Performance (paper reference)

On the English ValueEval’24 sentence-level splits, the paper compares:

  • Text-only DeBERTa baseline
  • DeBERTa with LIWC-22 features
  • DeBERTa with previous-sentence features (this model)
  • Additional feature-augmented variants (topics, etc.)
  • Instruction-tuned LLM baselines (7–9B)
  • A small soft-voting ensemble of three DeBERTa-based models (including this one) which achieves the best overall macro–F₁ (≈ 0.33).

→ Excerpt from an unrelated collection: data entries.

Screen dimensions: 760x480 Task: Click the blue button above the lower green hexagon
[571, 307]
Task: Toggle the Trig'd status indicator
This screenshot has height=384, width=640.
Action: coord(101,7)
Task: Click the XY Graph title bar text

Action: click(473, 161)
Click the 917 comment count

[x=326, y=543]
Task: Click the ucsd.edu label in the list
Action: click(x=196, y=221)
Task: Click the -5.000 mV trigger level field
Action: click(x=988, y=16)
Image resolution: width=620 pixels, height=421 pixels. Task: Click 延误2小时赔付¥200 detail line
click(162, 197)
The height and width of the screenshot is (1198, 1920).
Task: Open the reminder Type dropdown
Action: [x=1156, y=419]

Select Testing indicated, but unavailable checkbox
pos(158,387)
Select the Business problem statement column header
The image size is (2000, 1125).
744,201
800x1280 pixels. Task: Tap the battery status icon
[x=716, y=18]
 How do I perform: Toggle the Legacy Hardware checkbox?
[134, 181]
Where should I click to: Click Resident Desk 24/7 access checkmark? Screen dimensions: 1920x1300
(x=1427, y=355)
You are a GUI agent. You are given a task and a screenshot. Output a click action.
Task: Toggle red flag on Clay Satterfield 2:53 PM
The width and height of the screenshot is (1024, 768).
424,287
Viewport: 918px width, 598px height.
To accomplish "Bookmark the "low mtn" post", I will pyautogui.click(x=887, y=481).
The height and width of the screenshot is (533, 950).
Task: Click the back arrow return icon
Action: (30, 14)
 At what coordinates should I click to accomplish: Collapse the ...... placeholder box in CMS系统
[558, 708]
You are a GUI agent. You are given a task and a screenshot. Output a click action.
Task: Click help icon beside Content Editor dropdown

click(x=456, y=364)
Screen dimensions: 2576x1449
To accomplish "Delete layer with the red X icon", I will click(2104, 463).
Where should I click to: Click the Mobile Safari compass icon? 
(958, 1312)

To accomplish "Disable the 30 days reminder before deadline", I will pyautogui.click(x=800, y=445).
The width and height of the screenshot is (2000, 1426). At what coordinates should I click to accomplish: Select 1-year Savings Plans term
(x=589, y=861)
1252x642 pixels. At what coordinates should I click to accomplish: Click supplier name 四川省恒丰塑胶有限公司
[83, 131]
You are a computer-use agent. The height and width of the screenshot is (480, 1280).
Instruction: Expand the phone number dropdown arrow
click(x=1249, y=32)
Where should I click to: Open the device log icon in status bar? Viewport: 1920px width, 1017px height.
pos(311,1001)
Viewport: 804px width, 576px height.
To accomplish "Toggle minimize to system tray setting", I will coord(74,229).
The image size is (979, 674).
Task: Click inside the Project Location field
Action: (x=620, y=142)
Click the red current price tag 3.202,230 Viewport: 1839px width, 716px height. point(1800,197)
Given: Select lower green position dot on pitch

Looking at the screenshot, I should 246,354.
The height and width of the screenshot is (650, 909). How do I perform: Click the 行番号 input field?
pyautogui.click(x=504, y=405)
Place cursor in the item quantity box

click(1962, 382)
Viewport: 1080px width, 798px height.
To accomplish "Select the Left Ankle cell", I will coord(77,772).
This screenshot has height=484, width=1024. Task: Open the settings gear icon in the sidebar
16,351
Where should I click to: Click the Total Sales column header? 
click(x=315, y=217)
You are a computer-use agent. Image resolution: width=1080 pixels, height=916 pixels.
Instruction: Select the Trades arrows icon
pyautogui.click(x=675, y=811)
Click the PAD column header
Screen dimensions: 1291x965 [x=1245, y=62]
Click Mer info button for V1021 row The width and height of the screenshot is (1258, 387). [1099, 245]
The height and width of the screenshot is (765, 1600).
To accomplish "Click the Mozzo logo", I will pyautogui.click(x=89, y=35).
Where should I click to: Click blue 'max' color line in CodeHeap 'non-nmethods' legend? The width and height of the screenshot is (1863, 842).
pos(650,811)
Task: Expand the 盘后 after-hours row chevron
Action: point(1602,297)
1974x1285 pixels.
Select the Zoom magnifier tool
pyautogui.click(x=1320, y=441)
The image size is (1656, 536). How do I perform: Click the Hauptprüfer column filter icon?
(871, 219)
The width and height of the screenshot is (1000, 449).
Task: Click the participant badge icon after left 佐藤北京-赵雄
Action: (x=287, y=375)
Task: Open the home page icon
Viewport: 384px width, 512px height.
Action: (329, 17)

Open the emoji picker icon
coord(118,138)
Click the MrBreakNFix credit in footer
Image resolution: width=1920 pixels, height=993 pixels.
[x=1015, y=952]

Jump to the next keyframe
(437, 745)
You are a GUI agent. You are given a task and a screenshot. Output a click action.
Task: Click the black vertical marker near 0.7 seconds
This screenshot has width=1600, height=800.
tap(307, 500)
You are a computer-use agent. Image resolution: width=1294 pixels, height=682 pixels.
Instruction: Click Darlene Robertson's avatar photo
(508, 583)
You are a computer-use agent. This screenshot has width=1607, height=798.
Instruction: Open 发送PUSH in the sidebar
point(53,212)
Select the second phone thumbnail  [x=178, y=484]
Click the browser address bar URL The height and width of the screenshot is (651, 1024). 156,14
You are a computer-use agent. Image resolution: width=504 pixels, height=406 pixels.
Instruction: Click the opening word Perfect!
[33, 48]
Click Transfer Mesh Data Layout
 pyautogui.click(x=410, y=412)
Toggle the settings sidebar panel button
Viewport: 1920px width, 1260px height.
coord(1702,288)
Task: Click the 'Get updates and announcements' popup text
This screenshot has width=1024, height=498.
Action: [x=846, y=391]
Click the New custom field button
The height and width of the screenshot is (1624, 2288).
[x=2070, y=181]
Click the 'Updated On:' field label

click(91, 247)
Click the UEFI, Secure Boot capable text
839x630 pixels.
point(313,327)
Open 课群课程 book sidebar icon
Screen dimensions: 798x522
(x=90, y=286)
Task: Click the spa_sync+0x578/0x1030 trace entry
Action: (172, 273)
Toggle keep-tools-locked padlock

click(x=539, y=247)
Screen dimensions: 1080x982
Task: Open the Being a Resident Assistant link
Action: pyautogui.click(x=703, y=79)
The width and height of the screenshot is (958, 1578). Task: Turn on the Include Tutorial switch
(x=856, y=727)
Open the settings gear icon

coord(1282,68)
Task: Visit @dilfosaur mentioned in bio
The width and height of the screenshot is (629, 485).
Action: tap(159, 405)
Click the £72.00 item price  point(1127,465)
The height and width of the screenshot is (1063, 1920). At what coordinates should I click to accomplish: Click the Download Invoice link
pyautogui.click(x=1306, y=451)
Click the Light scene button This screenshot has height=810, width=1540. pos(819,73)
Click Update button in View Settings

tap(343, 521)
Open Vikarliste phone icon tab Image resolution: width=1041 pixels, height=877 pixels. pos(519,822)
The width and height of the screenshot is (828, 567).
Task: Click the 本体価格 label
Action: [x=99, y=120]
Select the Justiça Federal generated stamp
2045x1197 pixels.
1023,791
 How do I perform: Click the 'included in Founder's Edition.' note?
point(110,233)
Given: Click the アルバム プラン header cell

For exact macro–F₁ scores and per-label results, please refer to:

Human Values in a Single Sentence: Moral Presence, Hierarchies, and Transformer Ensembles on the Schwartz Continuum Víctor Yeste, Paolo Rosso (2026)


Limitations and bias

  • The model is trained on news and political texts; it may not generalise to:
  • Social media
  • Everyday conversations
  • Other genres or languages
  • Values are annotated at the sentence level; many real-world value cues are only clear in broader context.
  • Rare values (e.g., Humility, Hedonism, Universalism: tolerance) have few positive examples and are harder to predict.
  • The previous-sentence mechanism assumes a coherent document structure (ordered sentences for each Text-ID).
  • No systematic bias or fairness analysis has been conducted; the model should not be used for profiling individuals or making high-stakes decisions.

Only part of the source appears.